Employees/co-workers:
There are a handful of sales personnel that keep this business running, and the rest of the organization hangs by a thread. The majority of employees lack talent and experience, and there is a big demand for internal referrals, which results in recruiting additional subpar talent. Culture is depressing with mostly everyone caring only for their own and remaining quiet through most of the day - a strict 8am-5pm office culture where no one wants to stay an extra minute.
Product:
EDQ offers overpriced commodity software in a saturated market, which most companies can create with minimal engineering effort or use Google API to solve their problems.

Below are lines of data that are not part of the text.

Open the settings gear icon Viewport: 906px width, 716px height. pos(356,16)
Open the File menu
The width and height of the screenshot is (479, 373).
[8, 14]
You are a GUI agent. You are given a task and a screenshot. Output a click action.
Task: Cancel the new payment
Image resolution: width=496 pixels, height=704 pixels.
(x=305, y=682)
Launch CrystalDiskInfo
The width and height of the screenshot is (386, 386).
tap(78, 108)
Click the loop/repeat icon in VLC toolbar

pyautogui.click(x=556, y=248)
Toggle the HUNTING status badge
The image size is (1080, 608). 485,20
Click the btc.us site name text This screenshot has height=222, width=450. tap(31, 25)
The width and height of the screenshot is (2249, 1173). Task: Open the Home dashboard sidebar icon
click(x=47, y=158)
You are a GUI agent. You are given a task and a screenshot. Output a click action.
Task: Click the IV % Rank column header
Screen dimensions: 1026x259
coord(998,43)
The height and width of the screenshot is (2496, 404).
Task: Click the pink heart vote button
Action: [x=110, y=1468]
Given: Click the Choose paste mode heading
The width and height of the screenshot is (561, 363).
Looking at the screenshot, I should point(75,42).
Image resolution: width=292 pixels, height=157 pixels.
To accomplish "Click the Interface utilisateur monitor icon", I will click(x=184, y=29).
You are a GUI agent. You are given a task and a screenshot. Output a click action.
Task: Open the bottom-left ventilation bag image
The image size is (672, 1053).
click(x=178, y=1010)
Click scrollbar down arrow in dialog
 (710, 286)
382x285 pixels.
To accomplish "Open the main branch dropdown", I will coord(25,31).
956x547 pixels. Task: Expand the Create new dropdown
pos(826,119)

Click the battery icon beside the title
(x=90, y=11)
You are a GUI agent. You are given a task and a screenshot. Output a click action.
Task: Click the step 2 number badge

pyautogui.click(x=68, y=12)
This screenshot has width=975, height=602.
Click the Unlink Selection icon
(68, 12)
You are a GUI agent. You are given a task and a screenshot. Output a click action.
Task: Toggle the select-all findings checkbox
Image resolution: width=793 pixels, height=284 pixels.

In addition to the unstructured pricing platform, the product frequently runs into compatibility issues with potential buyers' technology stacks.
The only attractive offering is data enhancement using Experian's credit and marketing data files, which is a product brought on from a different division in Experian and you will unfortunately compete with that division for the same accounts on a regular basis.
Sales funnel:
SDRs operate under Marketing with hourly wages instead of sales incentives, and can be replaced by an outsourced call center. From the get-go, marketing material is very vague and catches interest mainly from individuals who are familiar with Experian. Online documentation, white papers, and educational material online is a nightmare to find and navigate.
The next part of the filtering process is done by recent college graduates who have little to no training on sales-qualification or the product. The leads are then round-robbined throughout the sales organization with minimal research by the sales managers on the potential value of the opportunity, etc. By the time the AE finally gets hold of the individuals, it's either going to be a price war with a low-level marketing grunt that is collecting information or you'll figure out that our product doesn't fulfill the customer's need.
As a result, less than 20% of sales reps hit their yearly quota.
Overall:
Toxic work environment with poorly defined territories, unattainable quotas, subpar/misleading management, and demotivated coworkers. I've yet to see such a dysfunctional business model and am unsure how EDQ is sustainable, but I'm certain it wouldn't be existent without Experian as its fundamental backbone.